▸ What the task requires: The answer must be a single number: how many lines in the records below contain the word "next".
*** Opening of Task data ***
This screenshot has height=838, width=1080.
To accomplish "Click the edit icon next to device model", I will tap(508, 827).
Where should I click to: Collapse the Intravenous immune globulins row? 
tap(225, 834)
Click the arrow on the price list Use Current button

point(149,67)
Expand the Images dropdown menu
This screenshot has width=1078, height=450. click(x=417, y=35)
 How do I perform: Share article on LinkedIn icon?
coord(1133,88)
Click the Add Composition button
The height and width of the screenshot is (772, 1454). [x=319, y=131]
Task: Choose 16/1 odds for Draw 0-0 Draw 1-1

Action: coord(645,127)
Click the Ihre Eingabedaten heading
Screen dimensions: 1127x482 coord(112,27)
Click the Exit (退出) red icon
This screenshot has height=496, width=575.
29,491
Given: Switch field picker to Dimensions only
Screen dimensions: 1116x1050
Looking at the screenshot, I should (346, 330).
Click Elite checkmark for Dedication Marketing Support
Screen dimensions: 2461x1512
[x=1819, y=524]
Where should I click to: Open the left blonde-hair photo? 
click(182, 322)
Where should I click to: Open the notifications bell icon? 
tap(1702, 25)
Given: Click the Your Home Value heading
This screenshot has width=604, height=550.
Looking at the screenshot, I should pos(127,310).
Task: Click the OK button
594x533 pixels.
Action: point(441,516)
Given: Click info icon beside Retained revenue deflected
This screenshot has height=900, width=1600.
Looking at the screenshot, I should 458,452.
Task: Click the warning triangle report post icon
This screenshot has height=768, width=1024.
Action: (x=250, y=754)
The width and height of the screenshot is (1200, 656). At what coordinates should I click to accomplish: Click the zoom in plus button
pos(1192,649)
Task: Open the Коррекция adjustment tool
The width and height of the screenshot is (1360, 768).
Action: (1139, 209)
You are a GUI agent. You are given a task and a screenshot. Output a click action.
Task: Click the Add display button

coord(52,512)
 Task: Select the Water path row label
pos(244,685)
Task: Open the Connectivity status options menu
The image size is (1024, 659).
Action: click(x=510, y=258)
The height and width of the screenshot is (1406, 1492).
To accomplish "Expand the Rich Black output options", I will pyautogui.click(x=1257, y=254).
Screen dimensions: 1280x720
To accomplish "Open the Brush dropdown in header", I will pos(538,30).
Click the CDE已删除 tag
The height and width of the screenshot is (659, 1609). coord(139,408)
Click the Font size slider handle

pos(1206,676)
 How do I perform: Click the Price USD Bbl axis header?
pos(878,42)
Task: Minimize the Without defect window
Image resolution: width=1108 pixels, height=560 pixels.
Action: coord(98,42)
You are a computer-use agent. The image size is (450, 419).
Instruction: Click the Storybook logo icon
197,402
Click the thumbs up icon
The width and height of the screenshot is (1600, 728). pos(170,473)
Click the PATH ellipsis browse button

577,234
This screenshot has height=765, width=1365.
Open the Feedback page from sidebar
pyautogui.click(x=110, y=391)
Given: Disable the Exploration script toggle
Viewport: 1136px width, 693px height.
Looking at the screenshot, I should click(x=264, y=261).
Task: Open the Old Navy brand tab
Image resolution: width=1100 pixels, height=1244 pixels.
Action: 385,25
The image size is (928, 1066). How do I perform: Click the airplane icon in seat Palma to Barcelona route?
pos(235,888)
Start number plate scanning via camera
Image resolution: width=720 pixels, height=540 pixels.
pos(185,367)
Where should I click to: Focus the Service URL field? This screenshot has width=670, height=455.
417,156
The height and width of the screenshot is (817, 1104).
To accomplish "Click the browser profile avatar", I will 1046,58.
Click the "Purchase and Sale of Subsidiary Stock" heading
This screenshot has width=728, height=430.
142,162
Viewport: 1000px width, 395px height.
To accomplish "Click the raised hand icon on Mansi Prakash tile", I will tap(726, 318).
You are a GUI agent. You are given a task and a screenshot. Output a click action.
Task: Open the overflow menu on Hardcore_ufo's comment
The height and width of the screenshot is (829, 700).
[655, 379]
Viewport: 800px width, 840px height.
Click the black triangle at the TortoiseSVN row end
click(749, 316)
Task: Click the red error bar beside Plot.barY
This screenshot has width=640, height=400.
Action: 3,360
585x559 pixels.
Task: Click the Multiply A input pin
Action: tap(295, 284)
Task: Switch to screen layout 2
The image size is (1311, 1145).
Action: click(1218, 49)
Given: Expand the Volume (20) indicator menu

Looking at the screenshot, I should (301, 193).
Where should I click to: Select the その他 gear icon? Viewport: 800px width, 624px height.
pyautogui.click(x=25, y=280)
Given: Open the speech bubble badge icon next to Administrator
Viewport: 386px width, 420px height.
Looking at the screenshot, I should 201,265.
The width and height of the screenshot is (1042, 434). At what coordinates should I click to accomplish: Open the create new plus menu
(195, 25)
*** Close of Task data ***
▸ Task response: 2